With a MaaS model, they could receive a printer and then pay for it on a use-case basis. Maybe they will pay 10 cents per black-and-white page and 25 cents for color. While this would be in line with most local print shops, they avoid buying a personal printer and wasting company time to find out-of-office print services.
The OEM or financer, meanwhile, gets to move product and let their product generate revenue. This is not a new idea, however, SteamChain aims to re-create this financial model in the manufacturing industry today.
With usage-based financing, the upfront capital costs are substantially lower than that of purchasing the asset upfront. For companies with high revenue, purchasing a machine outright is justifiable, however, MaaS gives smaller businesses with lower capital funds the opportunity to implement the same systems as their fellow competitors at an affordable, usage-based rate. This aligns the incentives for both OEMs and end-users.

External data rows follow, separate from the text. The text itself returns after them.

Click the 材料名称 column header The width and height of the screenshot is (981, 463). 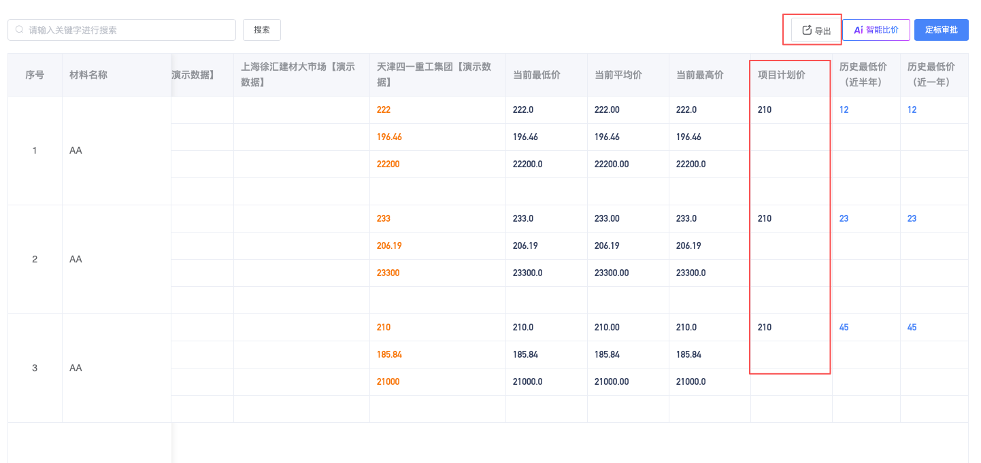(88, 75)
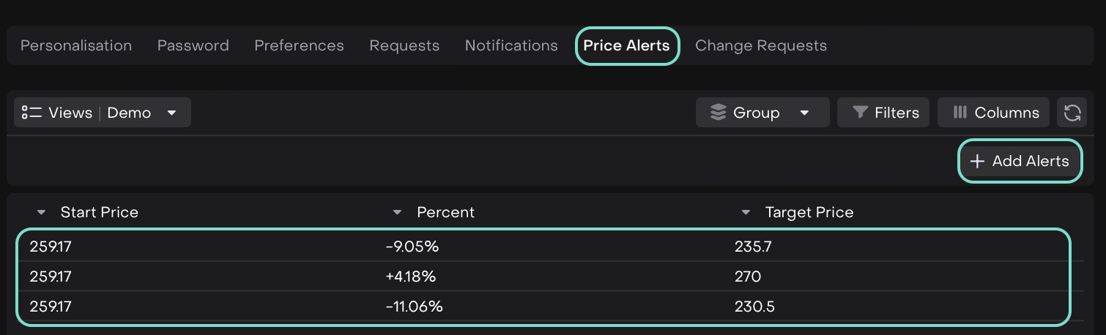Expand the Views Demo dropdown arrow
The width and height of the screenshot is (1106, 335).
[x=172, y=113]
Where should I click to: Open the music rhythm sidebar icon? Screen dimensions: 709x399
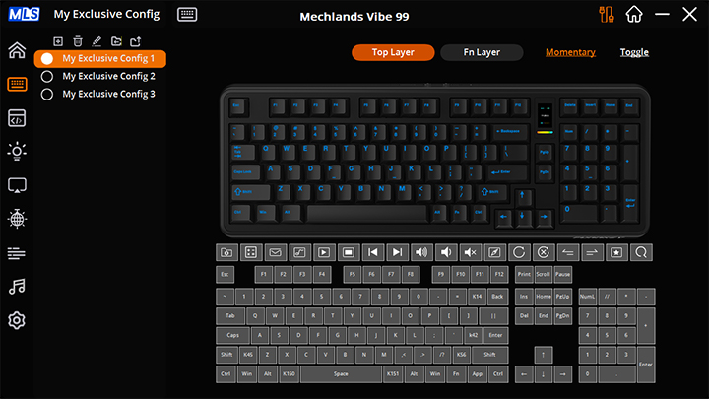[x=17, y=287]
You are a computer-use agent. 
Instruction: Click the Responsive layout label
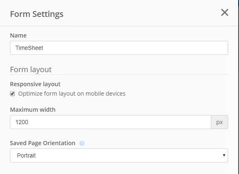(35, 84)
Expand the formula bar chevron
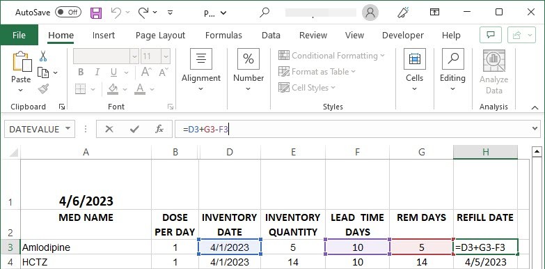 pyautogui.click(x=535, y=130)
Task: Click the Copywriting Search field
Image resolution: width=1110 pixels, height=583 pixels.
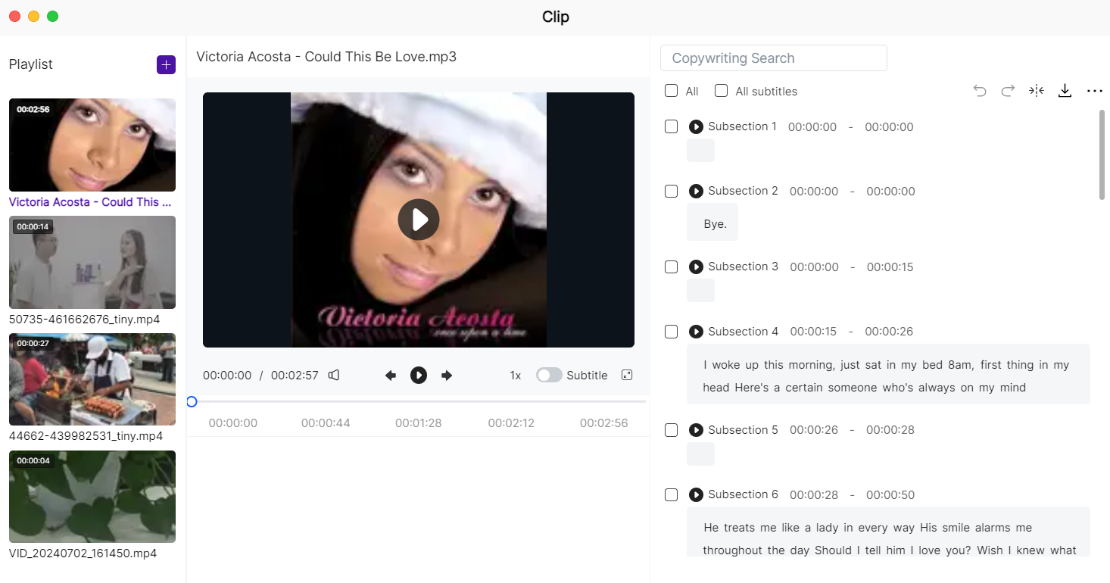Action: coord(773,58)
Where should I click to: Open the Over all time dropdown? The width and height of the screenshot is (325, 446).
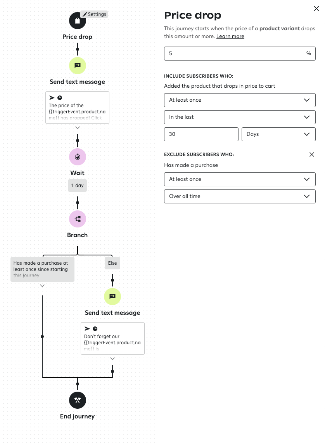point(240,196)
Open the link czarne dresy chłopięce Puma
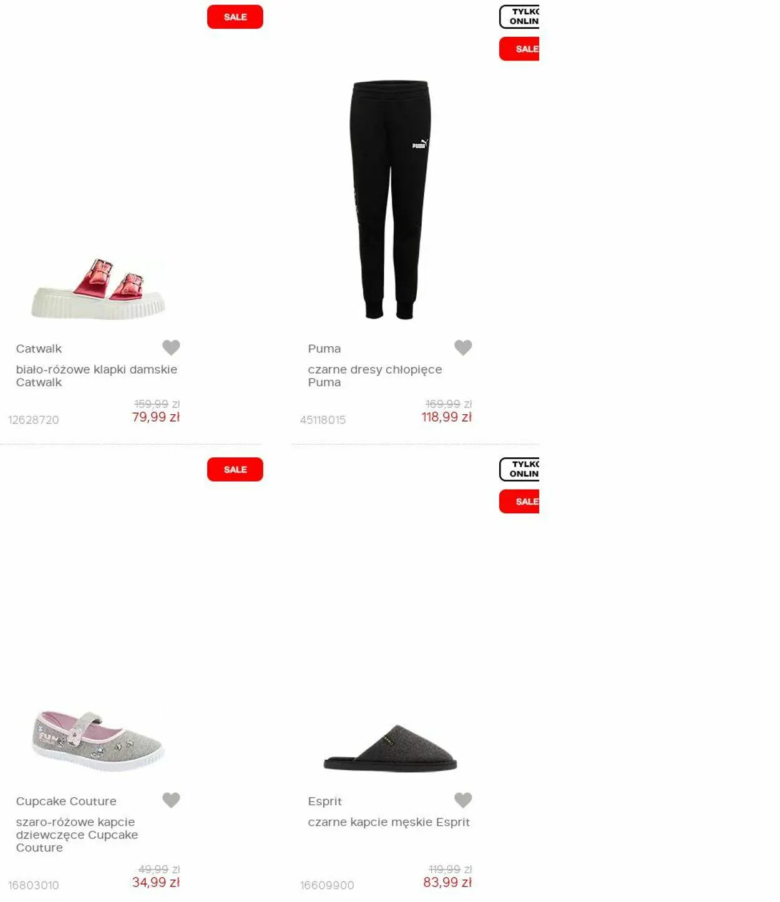 (375, 376)
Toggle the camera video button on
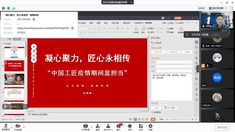Screen dimensions: 235x132 coord(18,127)

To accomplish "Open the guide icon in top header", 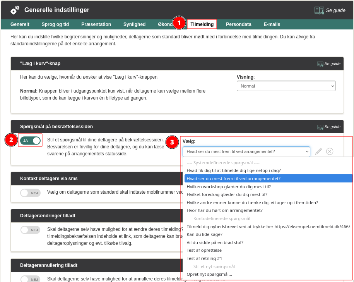I will [x=319, y=10].
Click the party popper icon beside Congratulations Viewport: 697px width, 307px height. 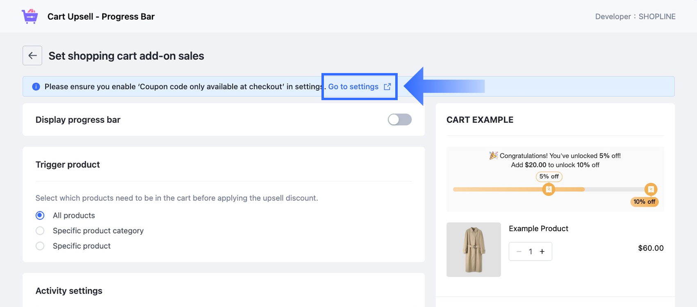click(x=493, y=156)
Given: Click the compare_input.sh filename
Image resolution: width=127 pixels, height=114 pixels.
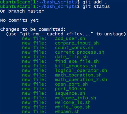Looking at the screenshot, I should pyautogui.click(x=77, y=43).
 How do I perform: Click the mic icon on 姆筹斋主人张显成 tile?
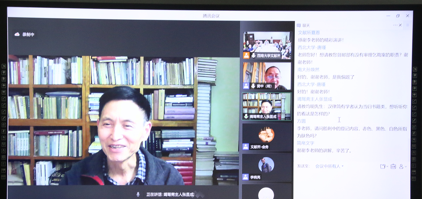click(246, 116)
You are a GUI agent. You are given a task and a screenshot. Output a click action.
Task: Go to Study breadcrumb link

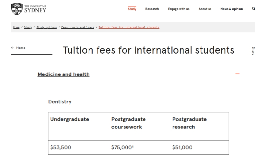28,27
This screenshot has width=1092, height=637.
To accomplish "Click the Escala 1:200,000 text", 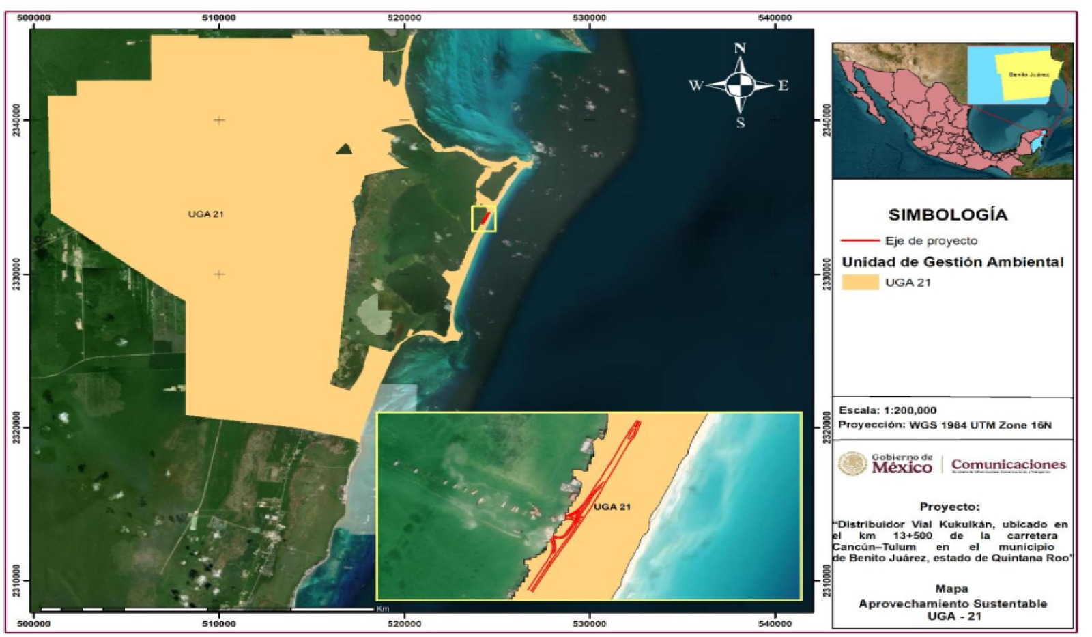I will coord(887,410).
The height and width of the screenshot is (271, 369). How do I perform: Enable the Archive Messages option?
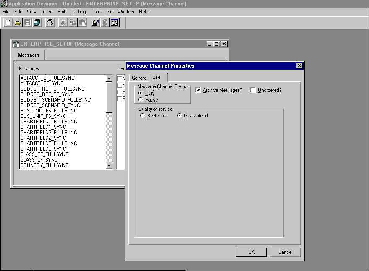pos(197,90)
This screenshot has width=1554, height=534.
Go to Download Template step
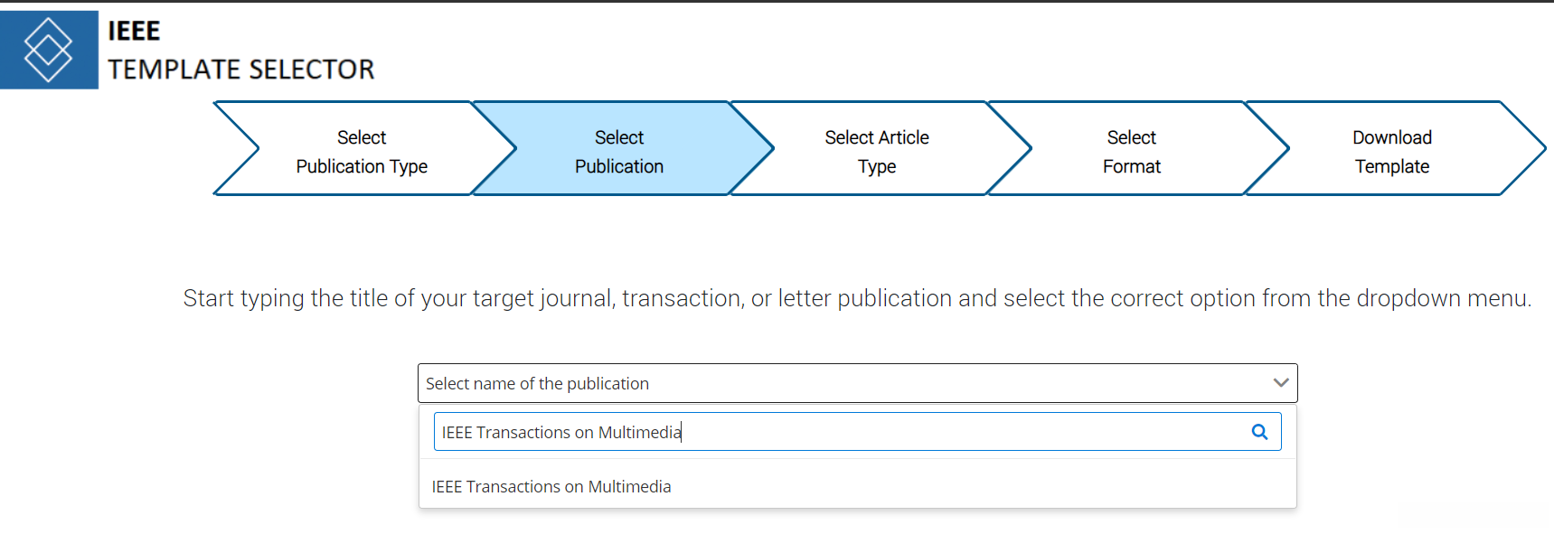(x=1391, y=151)
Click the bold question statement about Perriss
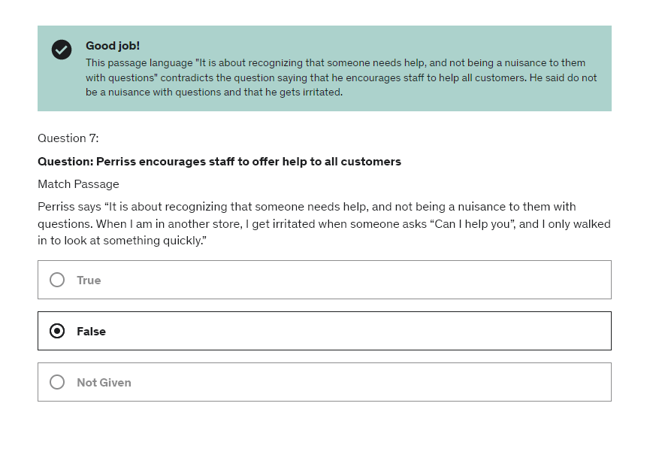This screenshot has height=476, width=659. tap(219, 162)
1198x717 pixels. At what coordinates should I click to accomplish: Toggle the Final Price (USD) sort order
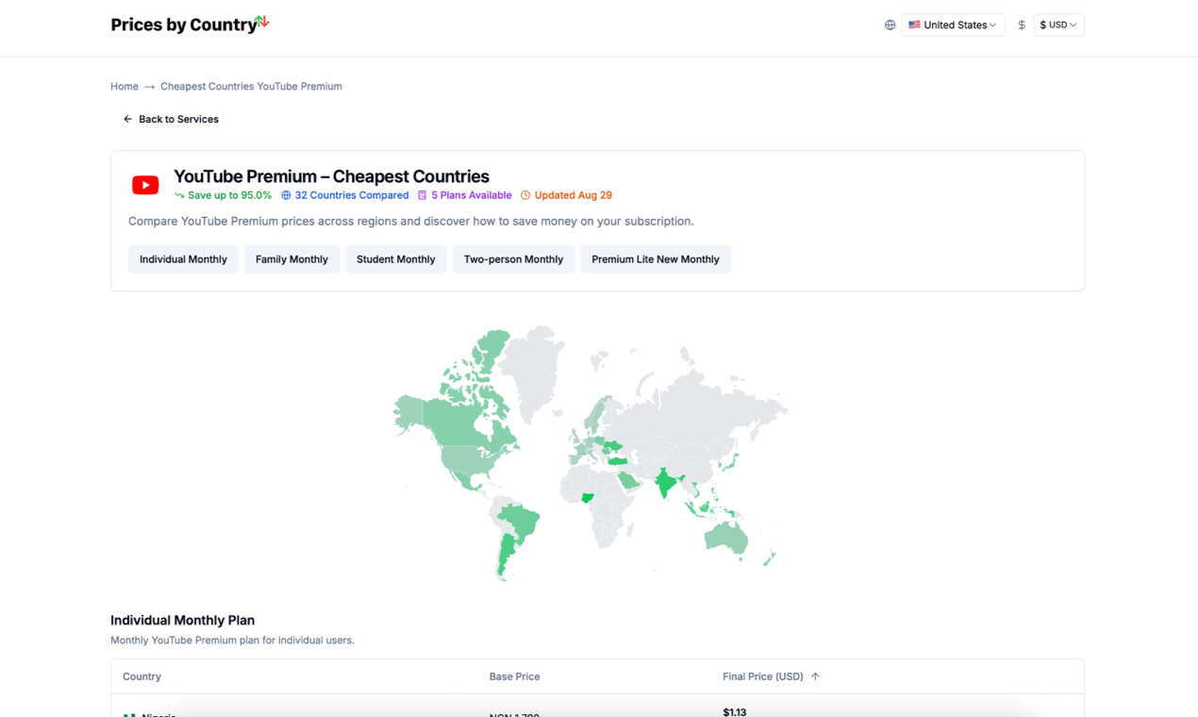[x=816, y=676]
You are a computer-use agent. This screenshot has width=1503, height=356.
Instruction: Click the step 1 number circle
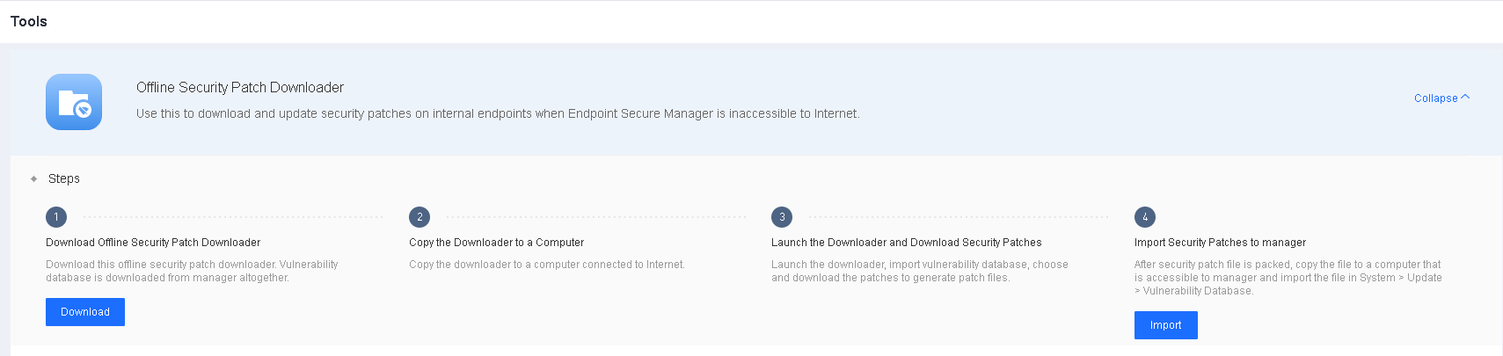coord(56,217)
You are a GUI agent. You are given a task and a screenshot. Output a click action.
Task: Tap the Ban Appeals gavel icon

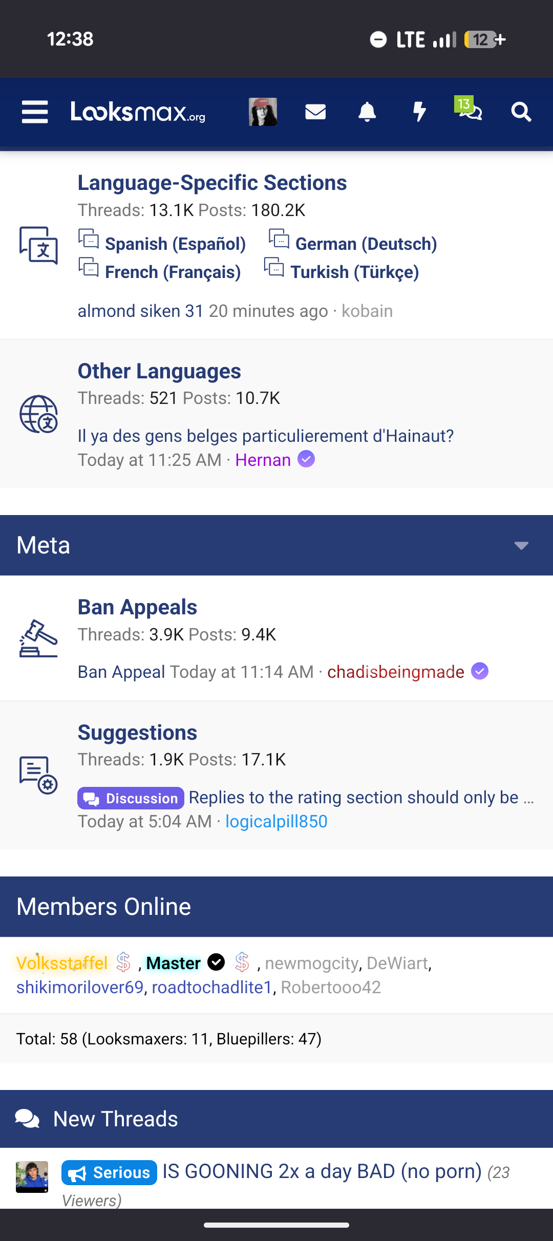tap(38, 638)
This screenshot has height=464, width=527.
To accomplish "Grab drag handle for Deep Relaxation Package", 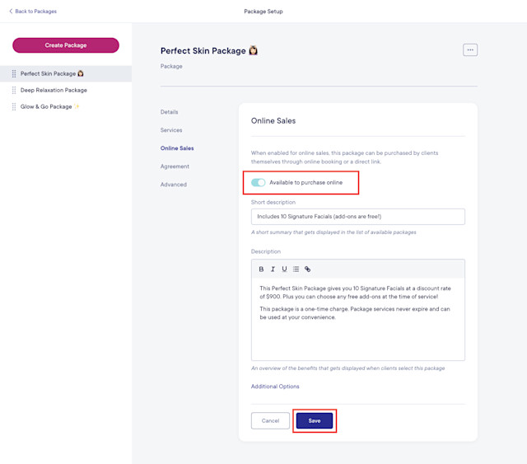I will tap(14, 90).
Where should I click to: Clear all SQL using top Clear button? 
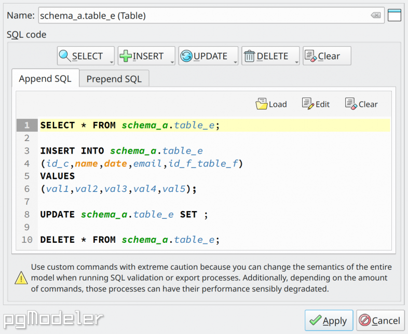tap(327, 56)
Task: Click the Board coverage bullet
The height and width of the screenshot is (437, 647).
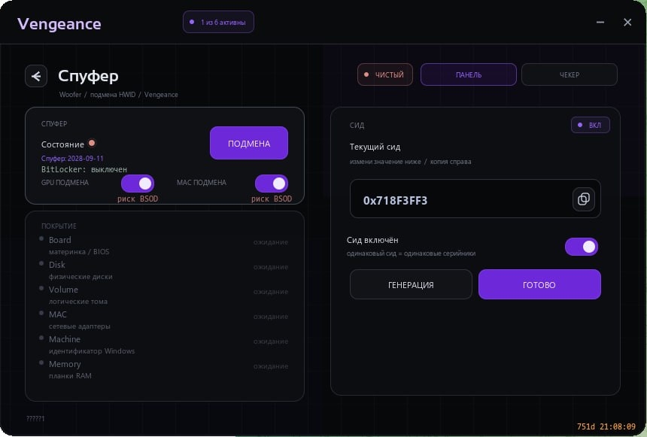Action: click(41, 238)
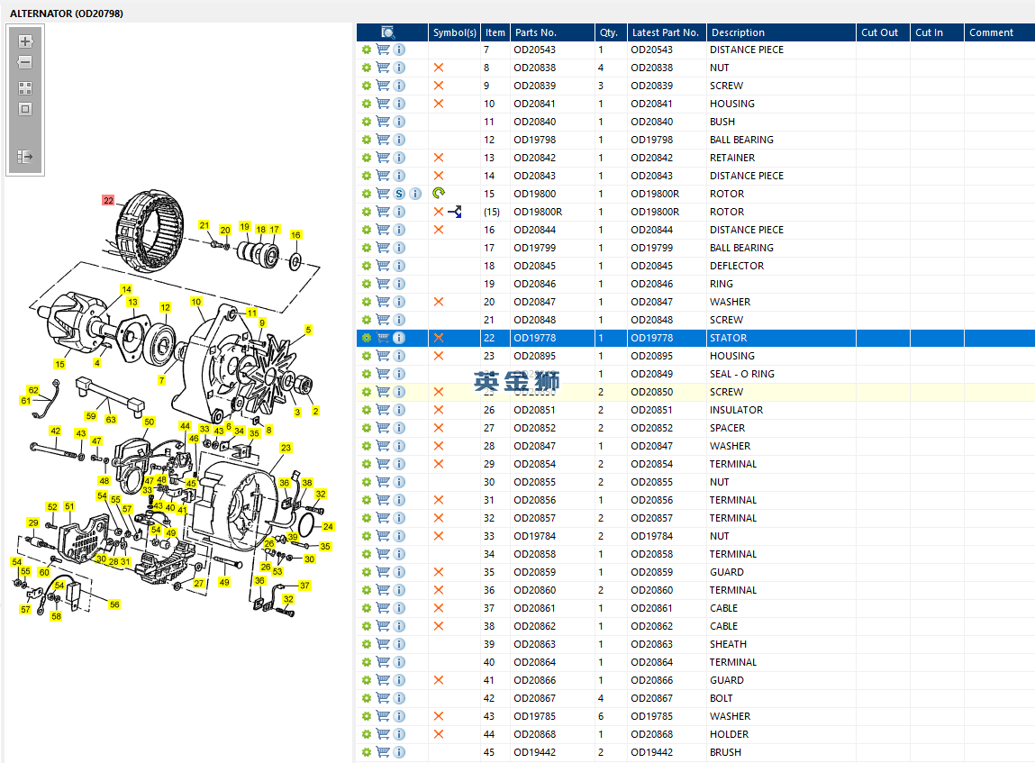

An example of this would be a new micro-brewery wants to start selling their products throughout the Midwest. This micro-brewery needs an industrial canning machine that can handle this amount of production. The specific canning machine that would best fit the micro-brewery costs $350,000 dollars. Instead of the end user paying the OEM in installments the end user can now pay the OEM a lower upfront fixed cost and proceed with either a usage based financing agreement or a performance based financing plan. Both of these options will generate more than $350,000 dollars for the OEM, and the end user will pay based on the production or usage of the machine.
Many new companies cannot afford to purchase such advanced equipment at an up-front, fixed cost. This causes the new company to either use less feasible techniques, finance the machine through a 3rd party, or use outdated equipment. This greatly increases the risk of being outperformed by their competitors and deemed under-qualified by prospective consumers.
An issue in the manufacturing industry today is a machine not operating properly after it has been delivered and ran by the end-user. This causes mistrust and problems between the OEM and end-user and that is bad for business and waste important time on both sides. With this new MaaS approach the transparent data coming from the machine will show exactly how the machine is performing. Since the OEM is being paid based on the performance or usage of that machine, if the machine is not operating at the needed efficiency or not working at all it is in the best interest of the OEM to get to the machine and fix the problem.
Through the MaaS model, the OEM has a high incentive to keep the equipment properly maintained. The data coming from the programable logic controller (PLC) will show the production levels of the machine. When the machine is not operating at the desired rate, a maintenance professional will be sent out to fix the issue.
MaaS makes it very easy for companies to scale. This is true for both end-user and the OEMs. End-users are able to scale their products due to the purchase of the more advanced, more expensive machines. With the usage-based financing, the end-user will only need to pay for more production when more production is needed. The need for more production means that the end-user company is doing well and can now scale their products appropriately.
Meanwhile, OEMs ship more equipment. Combined with smart data gathering, they can also keep an eye on equipment use. OEMs may be able to find opportunities to sell more equipment or may find underused resources that can be deployed elsewhere.
SteamChain has utilized blockchain technology and other advanced software programs to make MaaS a reality in manufacturing today. By aligning the interests of both OEMs and end-users, SteamChain enables OEMs to be paid on the productivity of the machine over its lifecycle, and ensures that financed equipment can meet performance criteria. SteamChain’s forward-thinking, technological infrastructure and financing experience ultimately benefits all parties involved with the usage-based financing agreement. SteamChain is able to create a recurring revenue system for OEMs while also giving end-users a broader choice on machines on the market.